Hilfsweise begehrt sie die Untersagung des Zuschlags sowie die Verpflichtung der Auftraggeberin, den Auftrag über die geforderten Leistungen nur im Rahmen eines förmlichen Vergabeverfahrens mit vorheriger europaweiter Bekanntmachung zu vergeben, sofern die Auftraggeberin an dem Beschaffungsvorhaben festhalte.

Die Antragstellerin beantragt die aufschiebende Wirkung der sofortigen Beschwerde anzuordnen ( § 118 Abs. 1 S. 3 GWB).

II.

Der Antrag der Antragstellerin, die aufschiebende Wirkung der sofortigen Beschwerde gemäß § 118 Abs. 1 Satz 3 GWB bis zur Entscheidung über das Rechtsmittel zu verlängern, war zurückzuweisen. Die Beschwerde hat keine Erfolgsaussichten, § 118 Abs. 2 GWB.

Der Nachprüfungsantrag der Antragstellerin ist im mit der sofortigen Beschwerde angekündigten Hauptantrag zulässig, aber unbegründet. Der Hilfsantrag kann wegen einer fehlenden rechtzeitigen Rüge der Wahl der falschen Vergabeart nicht zum Erfolg führen.

A. Zutreffend hat die Vergabekammer entschieden, dass der Nachprüfungsantrag der Antragstellerin nur teilweise zulässig ist.

I. Unzulässig ist der Nachprüfungsantrag, soweit sich die Antragstellerin gegen die von der Auftraggeberin getroffene Wahl der Verfahrensart wendet.

1.) Zwar mangelt es nicht an der nach § 107 Abs. 2 Satz 2 GWB erforderlichen Darlegung, dass der Antragstellerin durch die beanstandete Wahl der falschen Verfahrensart ein Schaden entstanden ist oder zu entstehen droht.

Einem Bieter, der sich an dem beanstandeten Vergabeverfahren durch die Abgabe eines Gebots beteiligt hat, droht regelmäßig auch dann im Sinne von § 107 Abs. 2 Satz 2 GWB ein Schaden durch eine Verletzung von Vergabevorschriften, wenn das eingeleitete Vergabeverfahren aufgrund der Wahl der falschen Verfahrensart nicht durch Zuschlag beendet werden darf und zur Bedarfsdeckung eine Neuausschreibung in Betracht kommt.

Nach höchstrichterlicher Rechtsprechung ist ein drohender Schaden im Sinne von § 107 Abs. 2 Satz 2 GWB bereits dargetan, wenn der Vortrag des Antragstellers ergibt, dass er im Fall eines ordnungsgemäßen neuen Vergabeverfahrens bessere Chancen auf den Zuschlag haben könnte als in dem beanstandeten Verfahren (BGHZ 169, 131, 141).
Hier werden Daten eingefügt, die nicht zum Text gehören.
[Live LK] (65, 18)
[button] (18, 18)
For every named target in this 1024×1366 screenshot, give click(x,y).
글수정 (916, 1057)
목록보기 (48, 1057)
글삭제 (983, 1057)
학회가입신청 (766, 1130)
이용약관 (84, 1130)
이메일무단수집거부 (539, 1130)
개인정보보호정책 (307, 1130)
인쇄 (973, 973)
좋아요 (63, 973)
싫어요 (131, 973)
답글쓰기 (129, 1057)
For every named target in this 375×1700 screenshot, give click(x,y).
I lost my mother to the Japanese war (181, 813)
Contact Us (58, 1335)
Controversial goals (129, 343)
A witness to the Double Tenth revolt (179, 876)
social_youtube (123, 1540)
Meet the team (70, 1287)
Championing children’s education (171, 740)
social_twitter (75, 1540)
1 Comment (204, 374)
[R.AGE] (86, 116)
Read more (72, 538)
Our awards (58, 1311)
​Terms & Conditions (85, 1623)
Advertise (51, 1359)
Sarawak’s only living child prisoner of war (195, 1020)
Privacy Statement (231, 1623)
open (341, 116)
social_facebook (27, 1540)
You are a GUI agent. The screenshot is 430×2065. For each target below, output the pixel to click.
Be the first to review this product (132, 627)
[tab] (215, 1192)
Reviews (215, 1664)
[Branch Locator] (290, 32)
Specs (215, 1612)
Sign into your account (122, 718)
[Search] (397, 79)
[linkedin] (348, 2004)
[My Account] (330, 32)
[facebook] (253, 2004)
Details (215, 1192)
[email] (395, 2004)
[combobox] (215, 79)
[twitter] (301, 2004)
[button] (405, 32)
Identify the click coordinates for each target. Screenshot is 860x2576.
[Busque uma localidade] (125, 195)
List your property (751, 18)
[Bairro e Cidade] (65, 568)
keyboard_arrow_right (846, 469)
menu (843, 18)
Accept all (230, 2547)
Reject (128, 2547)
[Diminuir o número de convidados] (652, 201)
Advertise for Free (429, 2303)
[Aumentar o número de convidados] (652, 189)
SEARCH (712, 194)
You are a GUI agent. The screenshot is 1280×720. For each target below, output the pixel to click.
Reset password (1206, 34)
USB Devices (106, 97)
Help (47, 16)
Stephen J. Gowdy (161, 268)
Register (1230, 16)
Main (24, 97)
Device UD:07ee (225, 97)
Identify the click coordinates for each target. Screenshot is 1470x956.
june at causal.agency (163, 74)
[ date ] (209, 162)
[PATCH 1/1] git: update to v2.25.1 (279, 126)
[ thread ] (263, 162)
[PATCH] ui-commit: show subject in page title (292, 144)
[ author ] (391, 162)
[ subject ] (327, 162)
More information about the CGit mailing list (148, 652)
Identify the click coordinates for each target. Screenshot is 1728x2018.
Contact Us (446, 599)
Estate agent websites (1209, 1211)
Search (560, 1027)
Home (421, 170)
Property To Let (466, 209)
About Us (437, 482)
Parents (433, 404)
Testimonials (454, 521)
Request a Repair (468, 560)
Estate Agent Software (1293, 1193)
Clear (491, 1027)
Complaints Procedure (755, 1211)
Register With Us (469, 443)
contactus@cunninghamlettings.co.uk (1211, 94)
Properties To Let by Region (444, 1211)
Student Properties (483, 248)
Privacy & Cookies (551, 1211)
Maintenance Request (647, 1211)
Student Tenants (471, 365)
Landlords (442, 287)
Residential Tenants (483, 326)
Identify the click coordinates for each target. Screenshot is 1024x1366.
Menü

Es genügt deshalb, wenn es nach dem Vorbringen des das Nachprüfungsverfahren betreibenden Bieters möglich erscheint, dass er ohne den behaupteten Vergaberechtsverstoß den Bedarf, dessentwegen die Ausschreibung erfolgt ist, gegen Entgelt befriedigen kann. Das ist regelmäßig auch der Fall, wenn das eingeleitete Vergabeverfahren nicht ohne weiteres durch Zuschlag beendet werden darf, und zur Bedarfsdeckung eine Neuausschreibung in Betracht kommt.

Eine Verschlechterung der Bieterposition kommt insbesondere in Betracht, wenn der Auftraggeber statt des offenen Verfahrens ein Verhandlungsverfahren durchführt. Das Verhandlungsverfahren unterscheidet sich grundsätzlich vom offenen Verfahren, weil der öffentliche Auftraggeber im offenen Verfahren den Auftrag nur gemäß des Inhalts eines der innerhalb der Angebotsfrist abgegebenen Gebote erteilen darf, während im Verhandlungsverfahren der Inhalt der Gebote jeweils verhandelbar ist. Wird das Verhandlungsverfahren zu Unrecht gewählt, ist deshalb jeder Bieter der im offenen Verfahren nicht gegebenen Gefahr ausgesetzt, im Rahmen von Nachverhandlungen von einem Mitbewerber unterboten zu werden. Bereits dies kann seine Zuschlagschancen beeinträchtigen (BGH, Beschluss vom 10.11.2009, X ZB 8/09, - Endoskopiesystem -, NZBau 2010, 124, zitiert nach Juris Rn 31 ff.).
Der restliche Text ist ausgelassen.